Extracted material:
- Opening Delimiter -
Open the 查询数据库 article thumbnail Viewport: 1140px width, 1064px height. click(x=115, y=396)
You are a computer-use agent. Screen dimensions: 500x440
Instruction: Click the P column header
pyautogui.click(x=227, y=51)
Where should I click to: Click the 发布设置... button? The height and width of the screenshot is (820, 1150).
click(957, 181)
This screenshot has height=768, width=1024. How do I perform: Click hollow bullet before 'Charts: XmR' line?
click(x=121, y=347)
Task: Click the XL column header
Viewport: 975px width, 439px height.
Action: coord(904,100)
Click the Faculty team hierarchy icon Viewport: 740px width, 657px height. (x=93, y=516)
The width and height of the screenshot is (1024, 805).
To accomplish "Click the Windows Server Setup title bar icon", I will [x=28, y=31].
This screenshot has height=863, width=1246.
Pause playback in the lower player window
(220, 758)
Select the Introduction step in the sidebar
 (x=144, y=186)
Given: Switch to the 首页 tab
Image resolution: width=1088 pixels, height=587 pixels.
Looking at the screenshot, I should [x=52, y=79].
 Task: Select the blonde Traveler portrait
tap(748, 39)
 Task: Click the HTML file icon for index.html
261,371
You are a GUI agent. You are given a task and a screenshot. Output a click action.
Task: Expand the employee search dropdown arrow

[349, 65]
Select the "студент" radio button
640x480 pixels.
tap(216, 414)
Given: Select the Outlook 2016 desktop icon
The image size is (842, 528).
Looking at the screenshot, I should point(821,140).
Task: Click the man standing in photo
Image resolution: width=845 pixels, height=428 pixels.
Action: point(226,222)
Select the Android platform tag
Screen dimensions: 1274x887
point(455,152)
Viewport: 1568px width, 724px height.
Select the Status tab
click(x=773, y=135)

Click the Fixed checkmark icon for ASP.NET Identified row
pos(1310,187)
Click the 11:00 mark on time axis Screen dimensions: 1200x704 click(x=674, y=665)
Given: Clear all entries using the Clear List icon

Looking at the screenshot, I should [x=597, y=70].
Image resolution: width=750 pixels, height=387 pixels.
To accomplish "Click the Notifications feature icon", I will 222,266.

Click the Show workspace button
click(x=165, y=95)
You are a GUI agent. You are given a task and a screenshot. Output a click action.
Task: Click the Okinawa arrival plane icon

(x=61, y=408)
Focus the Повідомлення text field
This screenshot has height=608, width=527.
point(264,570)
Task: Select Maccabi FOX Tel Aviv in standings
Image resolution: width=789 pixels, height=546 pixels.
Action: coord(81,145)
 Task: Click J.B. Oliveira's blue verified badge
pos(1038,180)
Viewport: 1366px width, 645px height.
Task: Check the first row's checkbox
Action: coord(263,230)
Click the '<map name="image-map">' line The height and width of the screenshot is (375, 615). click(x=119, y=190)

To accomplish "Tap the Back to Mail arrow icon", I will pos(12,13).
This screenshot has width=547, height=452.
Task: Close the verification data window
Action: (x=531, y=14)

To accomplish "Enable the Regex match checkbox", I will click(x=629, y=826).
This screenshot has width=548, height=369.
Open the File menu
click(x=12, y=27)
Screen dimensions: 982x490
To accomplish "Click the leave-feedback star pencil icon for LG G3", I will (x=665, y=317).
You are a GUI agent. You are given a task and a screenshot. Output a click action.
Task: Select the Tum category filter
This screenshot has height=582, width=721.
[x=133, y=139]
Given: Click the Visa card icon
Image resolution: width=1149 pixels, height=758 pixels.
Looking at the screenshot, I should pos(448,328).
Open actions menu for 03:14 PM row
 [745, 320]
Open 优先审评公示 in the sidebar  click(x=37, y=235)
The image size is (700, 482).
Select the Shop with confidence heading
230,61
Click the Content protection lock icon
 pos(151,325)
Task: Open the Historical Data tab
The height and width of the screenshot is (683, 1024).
- Closing Delimiter -
Your assignment: Transcribe the whole listing with every word preserved.

Final answer:
Open the 查询数据库 article thumbnail Viewport: 1140px width, 1064px height. click(x=115, y=396)
You are a computer-use agent. Screen dimensions: 500x440
Instruction: Click the P column header
pyautogui.click(x=227, y=51)
Where should I click to: Click the 发布设置... button? The height and width of the screenshot is (820, 1150).
click(957, 181)
This screenshot has height=768, width=1024. How do I perform: Click hollow bullet before 'Charts: XmR' line?
click(x=121, y=347)
Task: Click the XL column header
Viewport: 975px width, 439px height.
Action: coord(904,100)
Click the Faculty team hierarchy icon Viewport: 740px width, 657px height. (x=93, y=516)
The width and height of the screenshot is (1024, 805).
To accomplish "Click the Windows Server Setup title bar icon", I will [x=28, y=31].
This screenshot has height=863, width=1246.
Pause playback in the lower player window
(220, 758)
Select the Introduction step in the sidebar
 (x=144, y=186)
Given: Switch to the 首页 tab
Image resolution: width=1088 pixels, height=587 pixels.
Looking at the screenshot, I should [x=52, y=79].
 Task: Select the blonde Traveler portrait
tap(748, 39)
 Task: Click the HTML file icon for index.html
261,371
You are a GUI agent. You are given a task and a screenshot. Output a click action.
Task: Expand the employee search dropdown arrow

[349, 65]
Select the "студент" radio button
640x480 pixels.
tap(216, 414)
Given: Select the Outlook 2016 desktop icon
The image size is (842, 528).
Looking at the screenshot, I should point(821,140).
Task: Click the man standing in photo
Image resolution: width=845 pixels, height=428 pixels.
Action: point(226,222)
Select the Android platform tag
Screen dimensions: 1274x887
point(455,152)
Viewport: 1568px width, 724px height.
Select the Status tab
click(x=773, y=135)

Click the Fixed checkmark icon for ASP.NET Identified row
pos(1310,187)
Click the 11:00 mark on time axis Screen dimensions: 1200x704 click(x=674, y=665)
Given: Clear all entries using the Clear List icon

Looking at the screenshot, I should [x=597, y=70].
Image resolution: width=750 pixels, height=387 pixels.
To accomplish "Click the Notifications feature icon", I will 222,266.

Click the Show workspace button
click(x=165, y=95)
You are a GUI agent. You are given a task and a screenshot. Output a click action.
Task: Click the Okinawa arrival plane icon

(x=61, y=408)
Focus the Повідомлення text field
This screenshot has height=608, width=527.
point(264,570)
Task: Select Maccabi FOX Tel Aviv in standings
Image resolution: width=789 pixels, height=546 pixels.
Action: coord(81,145)
 Task: Click J.B. Oliveira's blue verified badge
pos(1038,180)
Viewport: 1366px width, 645px height.
Task: Check the first row's checkbox
Action: coord(263,230)
Click the '<map name="image-map">' line The height and width of the screenshot is (375, 615). click(x=119, y=190)

To accomplish "Tap the Back to Mail arrow icon", I will pos(12,13).
This screenshot has width=547, height=452.
Task: Close the verification data window
Action: (x=531, y=14)

To accomplish "Enable the Regex match checkbox", I will click(x=629, y=826).
This screenshot has width=548, height=369.
Open the File menu
click(x=12, y=27)
Screen dimensions: 982x490
To accomplish "Click the leave-feedback star pencil icon for LG G3", I will (x=665, y=317).
You are a GUI agent. You are given a task and a screenshot. Output a click action.
Task: Select the Tum category filter
This screenshot has height=582, width=721.
[x=133, y=139]
Given: Click the Visa card icon
Image resolution: width=1149 pixels, height=758 pixels.
Looking at the screenshot, I should pos(448,328).
Open actions menu for 03:14 PM row
 [745, 320]
Open 优先审评公示 in the sidebar  click(x=37, y=235)
The image size is (700, 482).
Select the Shop with confidence heading
230,61
Click the Content protection lock icon
 pos(151,325)
Task: Open the Historical Data tab
The height and width of the screenshot is (683, 1024).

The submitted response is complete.